Retype every entry below without altering anything.

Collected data

########

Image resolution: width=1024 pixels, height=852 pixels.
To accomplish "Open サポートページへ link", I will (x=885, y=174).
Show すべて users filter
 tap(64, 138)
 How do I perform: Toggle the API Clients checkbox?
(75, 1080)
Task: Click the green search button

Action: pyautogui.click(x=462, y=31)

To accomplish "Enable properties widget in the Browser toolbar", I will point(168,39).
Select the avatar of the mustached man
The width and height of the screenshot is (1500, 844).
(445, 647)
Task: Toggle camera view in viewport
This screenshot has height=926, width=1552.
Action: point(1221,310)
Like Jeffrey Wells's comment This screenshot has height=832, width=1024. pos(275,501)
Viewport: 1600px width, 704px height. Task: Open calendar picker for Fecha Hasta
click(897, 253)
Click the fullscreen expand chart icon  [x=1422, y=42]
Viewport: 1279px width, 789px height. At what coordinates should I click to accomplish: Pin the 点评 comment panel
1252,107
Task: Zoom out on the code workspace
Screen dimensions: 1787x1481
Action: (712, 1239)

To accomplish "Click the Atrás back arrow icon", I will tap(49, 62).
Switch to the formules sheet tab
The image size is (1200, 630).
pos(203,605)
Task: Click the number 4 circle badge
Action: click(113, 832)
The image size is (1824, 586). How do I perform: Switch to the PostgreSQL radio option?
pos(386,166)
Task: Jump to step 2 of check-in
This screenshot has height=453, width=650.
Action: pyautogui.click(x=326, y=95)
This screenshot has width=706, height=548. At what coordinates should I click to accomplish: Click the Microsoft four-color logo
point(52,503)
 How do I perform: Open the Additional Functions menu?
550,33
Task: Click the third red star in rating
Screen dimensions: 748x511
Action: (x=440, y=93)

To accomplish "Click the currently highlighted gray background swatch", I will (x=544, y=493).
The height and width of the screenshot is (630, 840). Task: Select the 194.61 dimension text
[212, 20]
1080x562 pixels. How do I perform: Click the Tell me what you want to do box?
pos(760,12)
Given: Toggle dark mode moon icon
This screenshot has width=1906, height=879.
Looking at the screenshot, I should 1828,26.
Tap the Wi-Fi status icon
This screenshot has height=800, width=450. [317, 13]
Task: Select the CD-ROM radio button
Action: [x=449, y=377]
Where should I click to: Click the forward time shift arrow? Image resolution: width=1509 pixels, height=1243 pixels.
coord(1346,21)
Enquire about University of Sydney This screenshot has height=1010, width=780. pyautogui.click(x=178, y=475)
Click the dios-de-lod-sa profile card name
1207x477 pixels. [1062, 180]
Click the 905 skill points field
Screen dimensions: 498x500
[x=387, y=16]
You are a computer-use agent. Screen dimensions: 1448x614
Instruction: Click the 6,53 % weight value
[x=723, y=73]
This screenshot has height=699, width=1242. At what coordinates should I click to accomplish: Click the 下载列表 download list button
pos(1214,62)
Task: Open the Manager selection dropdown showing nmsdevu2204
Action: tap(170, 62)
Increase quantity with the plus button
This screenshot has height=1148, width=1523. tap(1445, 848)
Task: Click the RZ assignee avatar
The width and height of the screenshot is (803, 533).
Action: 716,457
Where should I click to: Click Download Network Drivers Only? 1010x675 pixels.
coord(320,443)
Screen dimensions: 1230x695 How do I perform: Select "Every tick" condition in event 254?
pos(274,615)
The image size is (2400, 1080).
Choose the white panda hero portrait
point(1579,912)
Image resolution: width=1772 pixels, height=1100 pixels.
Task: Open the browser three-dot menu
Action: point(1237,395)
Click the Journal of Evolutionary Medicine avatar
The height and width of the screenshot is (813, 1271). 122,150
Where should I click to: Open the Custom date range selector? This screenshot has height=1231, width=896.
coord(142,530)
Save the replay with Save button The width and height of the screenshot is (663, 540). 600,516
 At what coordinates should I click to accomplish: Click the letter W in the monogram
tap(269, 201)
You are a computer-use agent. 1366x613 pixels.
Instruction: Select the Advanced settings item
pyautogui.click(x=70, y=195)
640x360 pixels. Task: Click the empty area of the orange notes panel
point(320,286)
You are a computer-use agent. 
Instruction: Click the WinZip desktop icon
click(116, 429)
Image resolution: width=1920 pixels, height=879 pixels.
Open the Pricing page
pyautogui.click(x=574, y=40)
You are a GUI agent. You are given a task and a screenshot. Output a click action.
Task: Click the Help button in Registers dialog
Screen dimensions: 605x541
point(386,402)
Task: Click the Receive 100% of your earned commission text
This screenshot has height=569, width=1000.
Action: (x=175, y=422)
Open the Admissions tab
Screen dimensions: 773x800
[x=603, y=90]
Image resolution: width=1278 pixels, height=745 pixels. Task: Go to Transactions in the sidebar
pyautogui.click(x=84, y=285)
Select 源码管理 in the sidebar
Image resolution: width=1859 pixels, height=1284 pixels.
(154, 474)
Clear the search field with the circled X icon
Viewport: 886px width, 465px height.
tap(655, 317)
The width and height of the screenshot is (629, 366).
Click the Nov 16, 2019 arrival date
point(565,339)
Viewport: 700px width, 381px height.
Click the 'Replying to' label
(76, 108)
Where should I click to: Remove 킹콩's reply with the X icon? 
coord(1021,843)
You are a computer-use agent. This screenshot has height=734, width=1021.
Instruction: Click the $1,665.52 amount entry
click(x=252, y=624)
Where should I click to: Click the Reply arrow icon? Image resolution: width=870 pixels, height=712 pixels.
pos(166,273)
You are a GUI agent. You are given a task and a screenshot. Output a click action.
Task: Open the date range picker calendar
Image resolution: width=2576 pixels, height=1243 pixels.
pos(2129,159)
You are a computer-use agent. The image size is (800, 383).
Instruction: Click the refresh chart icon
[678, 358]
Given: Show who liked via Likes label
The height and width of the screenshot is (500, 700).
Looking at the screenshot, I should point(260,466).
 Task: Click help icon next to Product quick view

########

-- Response box --
Image resolution: width=1024 pixels, height=852 pixels.
To accomplish "Open サポートページへ link", I will (x=885, y=174).
Show すべて users filter
 tap(64, 138)
 How do I perform: Toggle the API Clients checkbox?
(75, 1080)
Task: Click the green search button

Action: pyautogui.click(x=462, y=31)

To accomplish "Enable properties widget in the Browser toolbar", I will point(168,39).
Select the avatar of the mustached man
The width and height of the screenshot is (1500, 844).
(445, 647)
Task: Toggle camera view in viewport
This screenshot has height=926, width=1552.
Action: point(1221,310)
Like Jeffrey Wells's comment This screenshot has height=832, width=1024. pos(275,501)
Viewport: 1600px width, 704px height. Task: Open calendar picker for Fecha Hasta
click(897, 253)
Click the fullscreen expand chart icon  [x=1422, y=42]
Viewport: 1279px width, 789px height. At what coordinates should I click to accomplish: Pin the 点评 comment panel
1252,107
Task: Zoom out on the code workspace
Screen dimensions: 1787x1481
Action: (712, 1239)

To accomplish "Click the Atrás back arrow icon", I will tap(49, 62).
Switch to the formules sheet tab
The image size is (1200, 630).
pos(203,605)
Task: Click the number 4 circle badge
Action: click(113, 832)
The image size is (1824, 586). How do I perform: Switch to the PostgreSQL radio option?
pos(386,166)
Task: Jump to step 2 of check-in
This screenshot has height=453, width=650.
Action: pyautogui.click(x=326, y=95)
This screenshot has width=706, height=548. At what coordinates should I click to accomplish: Click the Microsoft four-color logo
point(52,503)
 How do I perform: Open the Additional Functions menu?
550,33
Task: Click the third red star in rating
Screen dimensions: 748x511
Action: (x=440, y=93)

To accomplish "Click the currently highlighted gray background swatch", I will (x=544, y=493).
The height and width of the screenshot is (630, 840). Task: Select the 194.61 dimension text
[212, 20]
1080x562 pixels. How do I perform: Click the Tell me what you want to do box?
pos(760,12)
Given: Toggle dark mode moon icon
This screenshot has width=1906, height=879.
Looking at the screenshot, I should 1828,26.
Tap the Wi-Fi status icon
This screenshot has height=800, width=450. [317, 13]
Task: Select the CD-ROM radio button
Action: [x=449, y=377]
Where should I click to: Click the forward time shift arrow? Image resolution: width=1509 pixels, height=1243 pixels.
coord(1346,21)
Enquire about University of Sydney This screenshot has height=1010, width=780. pyautogui.click(x=178, y=475)
Click the dios-de-lod-sa profile card name
1207x477 pixels. [1062, 180]
Click the 905 skill points field
Screen dimensions: 498x500
[x=387, y=16]
You are a computer-use agent. Screen dimensions: 1448x614
Instruction: Click the 6,53 % weight value
[x=723, y=73]
This screenshot has height=699, width=1242. At what coordinates should I click to accomplish: Click the 下载列表 download list button
pos(1214,62)
Task: Open the Manager selection dropdown showing nmsdevu2204
Action: tap(170, 62)
Increase quantity with the plus button
This screenshot has height=1148, width=1523. tap(1445, 848)
Task: Click the RZ assignee avatar
The width and height of the screenshot is (803, 533).
Action: 716,457
Where should I click to: Click Download Network Drivers Only? 1010x675 pixels.
coord(320,443)
Screen dimensions: 1230x695 How do I perform: Select "Every tick" condition in event 254?
pos(274,615)
The image size is (2400, 1080).
Choose the white panda hero portrait
point(1579,912)
Image resolution: width=1772 pixels, height=1100 pixels.
Task: Open the browser three-dot menu
Action: point(1237,395)
Click the Journal of Evolutionary Medicine avatar
The height and width of the screenshot is (813, 1271). 122,150
Where should I click to: Open the Custom date range selector? This screenshot has height=1231, width=896.
coord(142,530)
Save the replay with Save button The width and height of the screenshot is (663, 540). 600,516
 At what coordinates should I click to accomplish: Click the letter W in the monogram
tap(269, 201)
You are a computer-use agent. 1366x613 pixels.
Instruction: Select the Advanced settings item
pyautogui.click(x=70, y=195)
640x360 pixels. Task: Click the empty area of the orange notes panel
point(320,286)
You are a computer-use agent. 
Instruction: Click the WinZip desktop icon
click(116, 429)
Image resolution: width=1920 pixels, height=879 pixels.
Open the Pricing page
pyautogui.click(x=574, y=40)
You are a GUI agent. You are given a task and a screenshot. Output a click action.
Task: Click the Help button in Registers dialog
Screen dimensions: 605x541
point(386,402)
Task: Click the Receive 100% of your earned commission text
This screenshot has height=569, width=1000.
Action: (x=175, y=422)
Open the Admissions tab
Screen dimensions: 773x800
[x=603, y=90]
Image resolution: width=1278 pixels, height=745 pixels. Task: Go to Transactions in the sidebar
pyautogui.click(x=84, y=285)
Select 源码管理 in the sidebar
Image resolution: width=1859 pixels, height=1284 pixels.
(154, 474)
Clear the search field with the circled X icon
Viewport: 886px width, 465px height.
tap(655, 317)
The width and height of the screenshot is (629, 366).
Click the Nov 16, 2019 arrival date
point(565,339)
Viewport: 700px width, 381px height.
Click the 'Replying to' label
(76, 108)
Where should I click to: Remove 킹콩's reply with the X icon? 
coord(1021,843)
You are a computer-use agent. This screenshot has height=734, width=1021.
Instruction: Click the $1,665.52 amount entry
click(x=252, y=624)
Where should I click to: Click the Reply arrow icon? Image resolution: width=870 pixels, height=712 pixels.
pos(166,273)
You are a GUI agent. You are given a task and a screenshot. Output a click action.
Task: Open the date range picker calendar
Image resolution: width=2576 pixels, height=1243 pixels.
pos(2129,159)
You are a computer-use agent. The image size is (800, 383).
Instruction: Click the refresh chart icon
[678, 358]
Given: Show who liked via Likes label
The height and width of the screenshot is (500, 700).
Looking at the screenshot, I should point(260,466).
 Task: Click help icon next to Product quick view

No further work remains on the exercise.